• HSBC

How anyone can beat the street (page 2 of 2)

  • Thursday, January 31 - 2002 at 10:15
A common rule of thumb employed by analysts is to compare their percentage growth forecast for the company's earnings to the price/earnings ratio. If higher, the rule says 'buy'. Whether the rule earns good returns is another question.

The ratio of market value to the book value of the firm's assets (M/B) is another way of looking at this phenomenon of 'value' shares. A regularity that has emerged from over a decade of international academic work on world stock markets, including recent analysis conducted by Nottingham University Business School is that low priced shares (with low B/M) tend to earn systematically higher returns in following period. This may be because stock markets over-react to bad news. It may also be because share prices cannot be negative. If they fall so far, there is only one way they can go.

If we consider why a company's share price falls to low levels, there are two possible reasons. One is that the firm's profits have been affected by a cyclical downturn. In which case the price earnings ratio or B/M ratio will not have fallen far relative to the sector average.

On the other hand, the firm's profits might be affected by something highly specific. Examples might be a disastrous acquisitions strategy, poor design and marketing, as illustrated by the recent experiences of Marconi and Marks and Spencer in the UK.

Companies in crisis are worth watching closely. Track their share price downwards as events unfold. To rescue themselves, these companies will usually have to take drastic action.
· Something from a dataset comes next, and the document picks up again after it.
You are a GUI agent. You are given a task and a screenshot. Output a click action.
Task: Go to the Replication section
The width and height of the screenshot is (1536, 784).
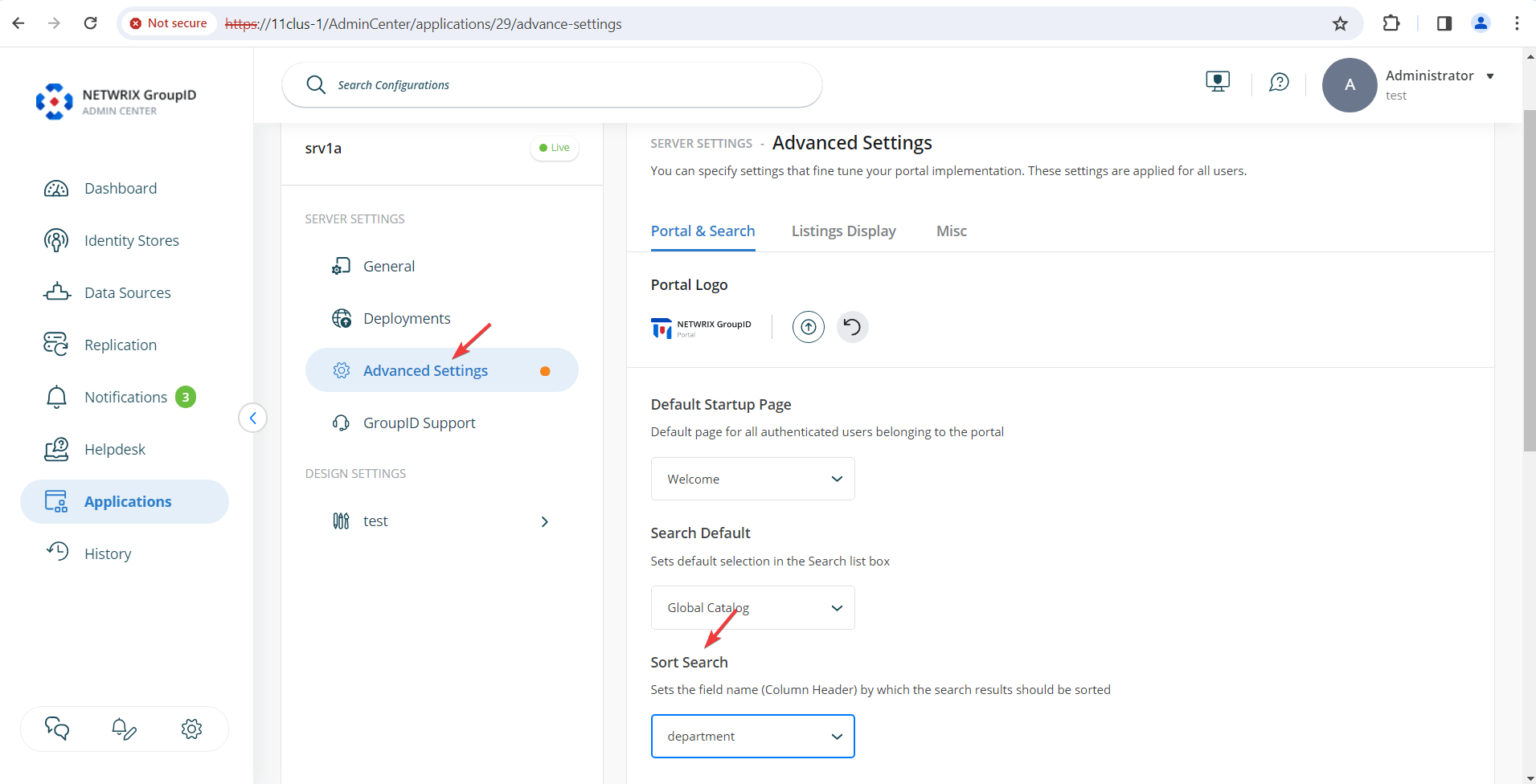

Sales of significant assets, replacement of senior management, re-branding exercises are likely to follow.

These are events that financial markets find difficult to price accurately, because they are one-off, highly specific to circumstances and are often isolated from more general economic trends affecting other shares. It is also likely that as market capitalisation falls, the shares disappear from the portfolios and off the radar screens of the professional institutional analysts.

This is the opportunity for the active researcher looking for evidence of the turnaround in significant news events about the company. Careful timing is crucial and is of course, easier said than done. Companies in this situation are necessarily risky investments. But bankruptcies are bad news and most economies provide safety nets for companies to trade out of crisis situations.

This strategy, like all others cannot guarantee profits and the usual health warnings apply. Repeated tests on large portfolios of low market to book value companies show profits for some years but losses for others. On average, however, there are substantially more winners than there are losers. This conclusion is neither science nor alchemy. The shares are indeed mis-priced, but for rational reasons.